Malaysia’s Ministry of Health will be meeting with the Attorney-General for the proposal of the amendment to the Medical Act 1971.

Health Minister Datuk Seri Dr. S. Subramaniam said the amendment is to insert the clause on Bahasa Melayu subject at the Sijil Pelajaran Malaysia (SPM) level for the hiring of medical officers.

"The ministry has proposed for a minimum pass in SPM Bahasa Melayu paper for medical officers since 2015. We realised that to strengthen such a requirement, there is a need to amend the Act.

"The Act only says that those with recognised medical degree will be eligible to undergo housemanship in the government hospitals.

"Now, we want to make it compulsory for these medical graduates to pass the BM subject in SPM besides just having recognised medical degree," he told reporters after launching the new Obstetric and Neonatal wing at Putrajaya Hospital.

Dr. Subramaniam said for a start, the ministry is implementing the move administratively through the Public Service Department as an employing agency.

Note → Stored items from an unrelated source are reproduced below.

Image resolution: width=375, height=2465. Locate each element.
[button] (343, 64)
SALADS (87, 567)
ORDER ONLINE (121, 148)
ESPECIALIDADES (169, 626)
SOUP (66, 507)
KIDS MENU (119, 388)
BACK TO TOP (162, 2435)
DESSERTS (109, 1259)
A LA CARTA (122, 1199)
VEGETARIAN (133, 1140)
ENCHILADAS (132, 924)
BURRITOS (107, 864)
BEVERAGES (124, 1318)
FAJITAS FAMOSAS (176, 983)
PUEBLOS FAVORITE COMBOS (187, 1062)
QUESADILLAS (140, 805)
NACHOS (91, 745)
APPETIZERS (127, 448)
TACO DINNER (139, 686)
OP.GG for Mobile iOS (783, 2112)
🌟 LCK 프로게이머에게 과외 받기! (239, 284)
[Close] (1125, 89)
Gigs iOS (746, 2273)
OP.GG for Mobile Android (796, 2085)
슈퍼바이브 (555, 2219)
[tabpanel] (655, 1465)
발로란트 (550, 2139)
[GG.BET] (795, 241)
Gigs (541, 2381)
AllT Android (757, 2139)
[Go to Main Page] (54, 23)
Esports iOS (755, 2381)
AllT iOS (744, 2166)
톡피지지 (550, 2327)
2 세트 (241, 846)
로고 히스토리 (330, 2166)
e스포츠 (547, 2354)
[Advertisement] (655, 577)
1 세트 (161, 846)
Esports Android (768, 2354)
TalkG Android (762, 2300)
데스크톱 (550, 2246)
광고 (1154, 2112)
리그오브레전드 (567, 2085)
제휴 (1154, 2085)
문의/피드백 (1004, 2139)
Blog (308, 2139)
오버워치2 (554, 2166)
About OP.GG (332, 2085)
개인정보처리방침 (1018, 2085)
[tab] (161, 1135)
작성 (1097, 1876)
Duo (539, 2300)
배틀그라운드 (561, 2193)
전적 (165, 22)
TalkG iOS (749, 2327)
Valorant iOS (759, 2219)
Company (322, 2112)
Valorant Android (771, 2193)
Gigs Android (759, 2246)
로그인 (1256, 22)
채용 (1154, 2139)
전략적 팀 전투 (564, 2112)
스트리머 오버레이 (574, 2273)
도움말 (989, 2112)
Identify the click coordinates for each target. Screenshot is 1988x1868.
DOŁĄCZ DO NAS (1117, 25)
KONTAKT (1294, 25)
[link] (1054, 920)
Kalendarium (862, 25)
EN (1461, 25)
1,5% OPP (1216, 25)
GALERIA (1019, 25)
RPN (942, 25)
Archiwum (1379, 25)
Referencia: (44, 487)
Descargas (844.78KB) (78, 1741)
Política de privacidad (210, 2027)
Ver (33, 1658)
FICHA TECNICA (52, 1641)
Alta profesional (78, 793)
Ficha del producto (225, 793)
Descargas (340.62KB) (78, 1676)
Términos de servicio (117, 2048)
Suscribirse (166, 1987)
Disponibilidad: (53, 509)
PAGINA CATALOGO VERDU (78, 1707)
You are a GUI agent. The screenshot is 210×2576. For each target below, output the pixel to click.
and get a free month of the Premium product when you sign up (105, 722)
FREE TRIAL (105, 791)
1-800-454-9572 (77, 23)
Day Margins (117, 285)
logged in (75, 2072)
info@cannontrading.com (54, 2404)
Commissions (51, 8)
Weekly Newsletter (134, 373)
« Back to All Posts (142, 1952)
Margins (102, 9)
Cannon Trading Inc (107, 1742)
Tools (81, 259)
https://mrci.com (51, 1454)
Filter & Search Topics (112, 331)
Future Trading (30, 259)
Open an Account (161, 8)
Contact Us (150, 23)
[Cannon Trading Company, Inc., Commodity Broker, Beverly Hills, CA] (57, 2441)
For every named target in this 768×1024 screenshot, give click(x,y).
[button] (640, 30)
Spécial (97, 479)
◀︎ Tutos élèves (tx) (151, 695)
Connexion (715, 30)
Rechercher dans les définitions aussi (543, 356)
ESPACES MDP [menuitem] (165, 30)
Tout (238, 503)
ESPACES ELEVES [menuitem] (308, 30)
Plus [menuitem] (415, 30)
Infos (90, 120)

"We just need to have a minor amendment to the Act. We will bring the proposal to the Attorney-General in the near future before it is tabled in Parliament," he said.

He said the ministry is expecting to resolve the issue of 23 doctors who pursued their medical studies abroad within a year.

Yesterday, Deputy Prime Minister Datuk Seri Dr. Ahmad Zahid Hamidi said the cabinet has decided that there will be no waiving of the BM pass requirement for any job in the civil service.

In line with the decision, the waiver on a pass with a credit in the Bahasa Melayu subject at the SPM level for hiring of medical officers on Grade UD41 on a contract basis had been revoked.

Zahid had said there is a need to amend the Medical Act 1971 to make it mandatory for medical officers to serve two years after their housemanship and insert the clause on the Bahasa Melayu pass requirement.

Meanwhile, Dr. Subramaniam said the government spent RM26 million to modify the nurses hostel into a new Obstetric and Neonatal block at Putrajaya Hospital.

Subramaniam said the move was to ease the congestion of patients seeking for obstetric and neonatal treatment.

"A total RM16 million were spent to upgrade the building while another RM10 million was allocated for tools and equipment.

"We use the National Blue Ocean Strategy approach as it is cost efficent. If we were to build a new building, it will cost about RM100 million.This is also to meet the growing demand for obstetric services," he said.

The Putrajaya Hospital's Obstetric and Neonatal wing has four levels for obstretric and gynaechology; special care nursing; and peadiatric units, with a capacity of 61 beds.

The construction works started in 2014 and completed in December last year.